Poetry, Photography, Life
Fluid
Fluid viscosity, inner luminosity, where does life begin and end?

Fluid viscosity, inner luminosity, where does life begin and end?
Pulsing undercurrents fan the tides, ride the sunbeams, ascend the spiral.
Is the boundary between saline and air the same as that between flesh and spirit?
As soon as they land on the rocky shore, the jellyfish begin to die, and I think,
that it is the same for us.
Birthed from fluid, we gasp for breath, our lungs bereft of the warmth of amniotic waters, and we become sons and daughters of the earth.
We forget what it was like in the before.
Swimming in circles, boundaries intact, the lack of memory haunts us. Is it the same for jellyfish as for humans?
There is the day, for both of us, that we float into that errant ray of sun and begin to wonder what lies above.
The first human breath, or death amidst the grey morning air, just out of reach of the Mother water — is it different?
And what about the end? Is it the beginning of existence we cannot comprehend?
I walked among them once, tossed ashore on a misty gray morning.
They littered the beach, glistening like gridworks of light, refracting the shallow slant of the sun, each individual released into the depths of silence, the vacuum of stillness after the tumult of the storm.
Fluid viscosity, inner luminosity, where does life begin and end?

This first whisper of this poem came to me while walking the shores of Bandon Beach, Oregon.
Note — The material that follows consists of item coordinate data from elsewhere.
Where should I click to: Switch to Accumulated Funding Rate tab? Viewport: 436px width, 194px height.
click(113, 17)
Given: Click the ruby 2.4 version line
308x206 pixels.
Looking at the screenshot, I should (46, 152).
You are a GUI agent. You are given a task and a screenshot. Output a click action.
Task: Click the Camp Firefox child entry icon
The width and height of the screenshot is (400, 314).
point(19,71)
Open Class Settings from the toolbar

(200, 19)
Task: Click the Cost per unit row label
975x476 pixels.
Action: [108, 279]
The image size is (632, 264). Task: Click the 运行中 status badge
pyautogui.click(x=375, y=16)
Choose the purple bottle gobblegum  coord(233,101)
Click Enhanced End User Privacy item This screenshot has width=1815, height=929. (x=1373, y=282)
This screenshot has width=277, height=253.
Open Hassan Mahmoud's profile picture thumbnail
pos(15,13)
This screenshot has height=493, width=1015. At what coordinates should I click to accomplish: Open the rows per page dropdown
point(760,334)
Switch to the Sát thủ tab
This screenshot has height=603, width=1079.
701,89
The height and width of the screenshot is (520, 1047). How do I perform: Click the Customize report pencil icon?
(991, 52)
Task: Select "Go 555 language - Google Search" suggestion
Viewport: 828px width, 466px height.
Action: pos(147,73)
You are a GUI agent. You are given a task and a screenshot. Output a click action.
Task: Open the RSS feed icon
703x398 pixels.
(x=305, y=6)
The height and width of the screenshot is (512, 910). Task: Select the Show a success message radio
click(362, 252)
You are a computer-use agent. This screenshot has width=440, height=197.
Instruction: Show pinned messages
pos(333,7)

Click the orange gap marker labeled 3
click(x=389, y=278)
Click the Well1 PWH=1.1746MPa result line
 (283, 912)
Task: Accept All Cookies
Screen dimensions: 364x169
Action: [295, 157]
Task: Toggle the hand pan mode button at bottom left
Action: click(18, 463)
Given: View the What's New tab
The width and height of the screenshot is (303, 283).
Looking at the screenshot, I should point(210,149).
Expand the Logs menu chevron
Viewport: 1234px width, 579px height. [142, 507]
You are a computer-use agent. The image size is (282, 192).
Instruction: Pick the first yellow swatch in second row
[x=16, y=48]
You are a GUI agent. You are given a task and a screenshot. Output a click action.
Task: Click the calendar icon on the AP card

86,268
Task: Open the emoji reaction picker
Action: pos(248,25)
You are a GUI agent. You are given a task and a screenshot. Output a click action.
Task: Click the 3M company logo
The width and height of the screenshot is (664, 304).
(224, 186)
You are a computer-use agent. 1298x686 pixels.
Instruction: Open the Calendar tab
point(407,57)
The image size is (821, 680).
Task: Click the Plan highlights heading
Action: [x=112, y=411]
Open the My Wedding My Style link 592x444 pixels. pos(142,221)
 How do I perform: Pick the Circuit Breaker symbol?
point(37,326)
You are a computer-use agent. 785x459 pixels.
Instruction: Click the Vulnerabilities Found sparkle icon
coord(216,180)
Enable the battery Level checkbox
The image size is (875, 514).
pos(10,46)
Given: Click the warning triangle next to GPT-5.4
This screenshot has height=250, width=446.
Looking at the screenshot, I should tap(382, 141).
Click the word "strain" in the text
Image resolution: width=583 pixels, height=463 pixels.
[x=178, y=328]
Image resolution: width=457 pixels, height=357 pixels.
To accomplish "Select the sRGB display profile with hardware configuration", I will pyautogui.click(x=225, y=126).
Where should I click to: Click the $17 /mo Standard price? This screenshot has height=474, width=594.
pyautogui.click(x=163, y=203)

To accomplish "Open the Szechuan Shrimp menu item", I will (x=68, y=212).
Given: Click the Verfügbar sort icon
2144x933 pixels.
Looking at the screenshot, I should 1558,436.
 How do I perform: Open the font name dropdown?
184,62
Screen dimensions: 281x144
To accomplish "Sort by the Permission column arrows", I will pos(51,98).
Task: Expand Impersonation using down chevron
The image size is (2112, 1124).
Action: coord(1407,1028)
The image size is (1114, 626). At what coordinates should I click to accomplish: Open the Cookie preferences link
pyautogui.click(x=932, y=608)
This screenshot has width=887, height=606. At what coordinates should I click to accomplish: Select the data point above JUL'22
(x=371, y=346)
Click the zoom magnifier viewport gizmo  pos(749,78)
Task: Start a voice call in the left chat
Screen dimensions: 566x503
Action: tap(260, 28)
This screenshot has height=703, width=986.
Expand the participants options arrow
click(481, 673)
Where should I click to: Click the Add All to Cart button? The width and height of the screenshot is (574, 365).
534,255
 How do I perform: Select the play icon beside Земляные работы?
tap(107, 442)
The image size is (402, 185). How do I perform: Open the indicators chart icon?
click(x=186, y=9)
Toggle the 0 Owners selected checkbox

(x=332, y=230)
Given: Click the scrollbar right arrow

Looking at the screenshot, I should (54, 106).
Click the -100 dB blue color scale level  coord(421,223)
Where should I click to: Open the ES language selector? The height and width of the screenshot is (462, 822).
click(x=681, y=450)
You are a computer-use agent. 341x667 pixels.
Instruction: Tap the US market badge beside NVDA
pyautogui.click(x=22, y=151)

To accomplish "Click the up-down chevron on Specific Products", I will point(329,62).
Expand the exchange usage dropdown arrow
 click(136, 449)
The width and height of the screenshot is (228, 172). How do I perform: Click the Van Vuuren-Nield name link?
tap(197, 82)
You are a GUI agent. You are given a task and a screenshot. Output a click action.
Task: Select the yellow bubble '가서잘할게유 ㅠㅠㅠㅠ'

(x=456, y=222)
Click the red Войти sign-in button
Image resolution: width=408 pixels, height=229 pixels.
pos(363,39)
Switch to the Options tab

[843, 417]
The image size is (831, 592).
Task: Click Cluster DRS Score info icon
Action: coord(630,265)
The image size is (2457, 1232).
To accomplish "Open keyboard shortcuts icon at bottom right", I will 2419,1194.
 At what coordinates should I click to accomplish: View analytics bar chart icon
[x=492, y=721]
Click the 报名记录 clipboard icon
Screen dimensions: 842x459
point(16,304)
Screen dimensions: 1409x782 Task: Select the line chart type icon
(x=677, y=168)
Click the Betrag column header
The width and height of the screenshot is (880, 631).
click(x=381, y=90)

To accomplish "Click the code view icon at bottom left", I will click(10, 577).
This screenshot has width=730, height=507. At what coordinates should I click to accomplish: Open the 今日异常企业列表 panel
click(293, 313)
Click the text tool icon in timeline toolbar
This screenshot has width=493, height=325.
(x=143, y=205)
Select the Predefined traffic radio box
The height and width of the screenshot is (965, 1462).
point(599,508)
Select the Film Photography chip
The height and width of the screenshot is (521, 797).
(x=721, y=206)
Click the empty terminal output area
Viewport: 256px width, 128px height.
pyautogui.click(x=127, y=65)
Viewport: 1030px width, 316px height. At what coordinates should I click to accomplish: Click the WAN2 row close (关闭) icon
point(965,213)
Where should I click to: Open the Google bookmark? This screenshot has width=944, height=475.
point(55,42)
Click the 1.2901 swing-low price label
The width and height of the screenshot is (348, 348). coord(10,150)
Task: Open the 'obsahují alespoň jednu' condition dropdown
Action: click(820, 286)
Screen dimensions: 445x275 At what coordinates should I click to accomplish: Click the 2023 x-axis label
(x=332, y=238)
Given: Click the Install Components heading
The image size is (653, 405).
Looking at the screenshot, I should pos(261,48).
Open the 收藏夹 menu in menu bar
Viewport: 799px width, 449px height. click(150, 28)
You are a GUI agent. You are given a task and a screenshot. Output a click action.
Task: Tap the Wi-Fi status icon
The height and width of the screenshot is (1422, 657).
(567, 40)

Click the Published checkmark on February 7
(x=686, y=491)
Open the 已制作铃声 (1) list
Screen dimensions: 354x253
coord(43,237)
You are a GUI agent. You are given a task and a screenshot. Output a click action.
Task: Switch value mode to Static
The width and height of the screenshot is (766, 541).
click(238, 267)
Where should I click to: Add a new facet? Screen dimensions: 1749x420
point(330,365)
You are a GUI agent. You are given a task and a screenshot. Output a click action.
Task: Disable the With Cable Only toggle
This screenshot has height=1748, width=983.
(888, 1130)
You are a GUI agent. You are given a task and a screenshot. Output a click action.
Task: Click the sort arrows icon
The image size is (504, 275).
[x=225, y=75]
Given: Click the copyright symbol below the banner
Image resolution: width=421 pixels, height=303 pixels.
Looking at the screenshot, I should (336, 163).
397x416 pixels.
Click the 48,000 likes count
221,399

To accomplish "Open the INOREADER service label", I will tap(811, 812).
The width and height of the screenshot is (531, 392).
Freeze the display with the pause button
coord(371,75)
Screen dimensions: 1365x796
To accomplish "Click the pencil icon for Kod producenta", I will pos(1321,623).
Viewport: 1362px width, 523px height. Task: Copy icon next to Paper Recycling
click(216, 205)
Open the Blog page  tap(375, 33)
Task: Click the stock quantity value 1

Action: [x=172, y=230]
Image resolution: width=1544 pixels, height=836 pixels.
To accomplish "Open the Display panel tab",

The jellyfish seem to ride in with the tide and you need to be quite careful where you step. The very presence of these gelatinous beings reminds me of the ephemerality of every moment. For, as beautiful as they are, every one of these beach creatures is already dying.
We never know when or where our last moments on earth will be. I began to wonder what the jellyfish feel or see when they are left behind by their watery world to gasp their last breath? It really does force one to stop and pay attention, not just for the stingers underfoot, but for those precious moments in life that are all too easy to let slip away.